If you have multiple users managing the RUM service, and they all share your Tencent Cloud account access key, you may face the following problems:
The risk of your key being compromised is high since multiple users are sharing it.
Your users might introduce security risks from maloperations due to the lack of user access control.
You can avoid the above problems by allowing different users to manage different services through sub-accounts. By default, sub-accounts have no permissions to use RUM. Therefore, you need to create a policy to grant different permissions to sub-accounts.
Overview
Cloud Access Management (CAM) is a web-based Tencent Cloud service that helps you securely manage and control access permissions of your Tencent Cloud resources. Using CAM, you can create, manage, and terminate users (groups), and control the Tencent Cloud resources that can be used by the specified user through identity and policy management. When using CAM, you can associate a policy with a user or user group to allow or forbid them to use specified resources to complete specified tasks. For more information on CAM policies, see Policy. Authorization Method
RUM supports two authorization methods: resource-level authorization and authorization by tag.
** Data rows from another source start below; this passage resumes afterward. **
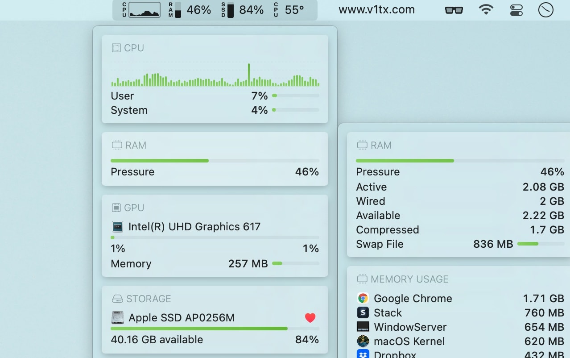Open Control Center toggles icon
This screenshot has width=570, height=358.
(x=516, y=10)
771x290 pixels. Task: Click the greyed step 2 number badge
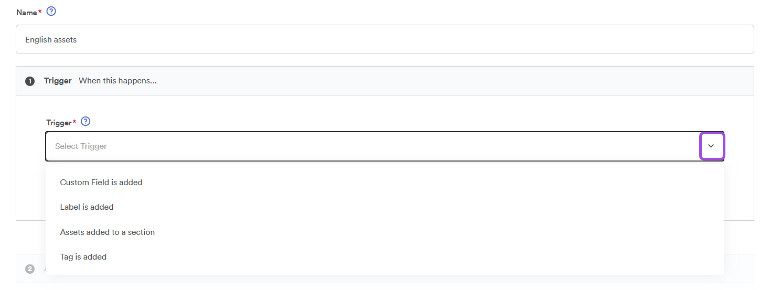pos(30,269)
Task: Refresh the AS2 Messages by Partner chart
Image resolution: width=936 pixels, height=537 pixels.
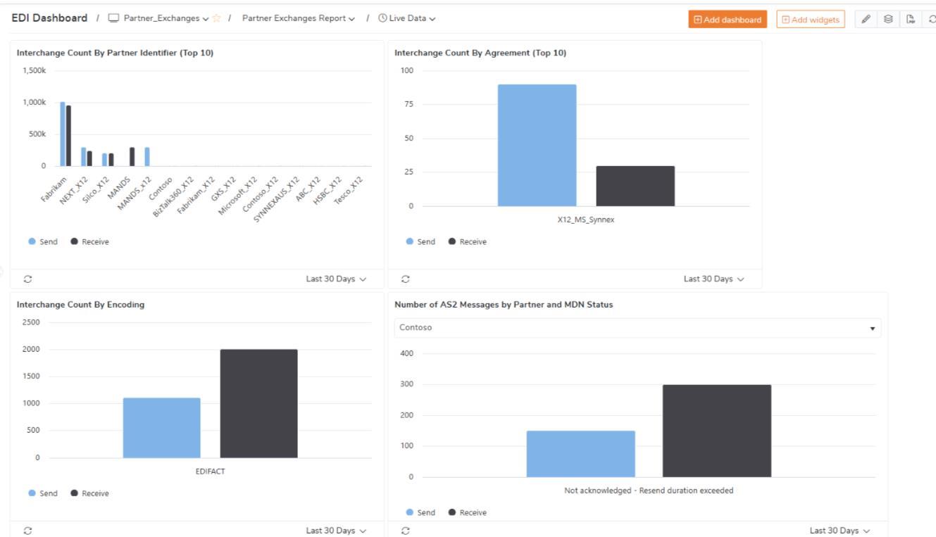Action: pos(405,531)
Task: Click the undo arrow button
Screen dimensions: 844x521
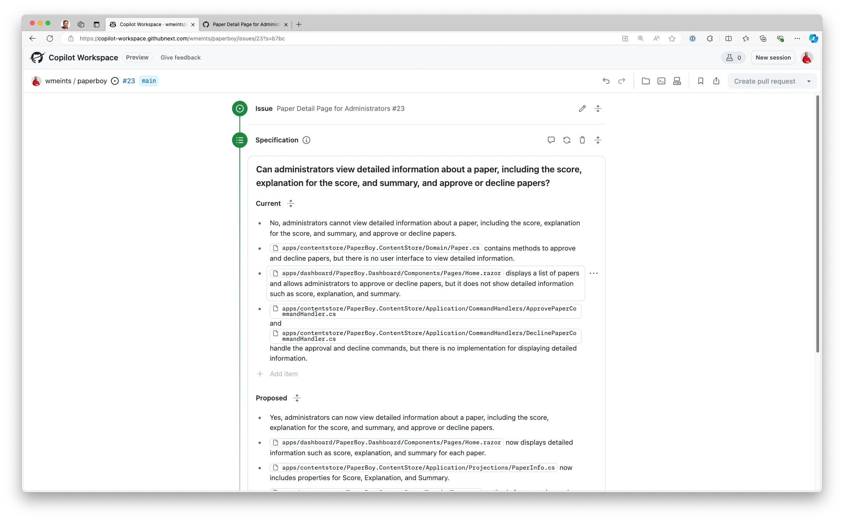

Resource-Level authorization: you can use policy syntax or the default policy to grant sub-accounts permissions to manage individual resources. For more information, see Policy Syntax and Granting Policy. Authorization by tag: you can tag resources and grant sub-accounts permissions to manage resources with particular tags. For more information, see Resource Tag. You can skip this section if you don't need to manage permissions of RUM resources for sub-accounts. This won't affect your understanding and use of the other sections of the document.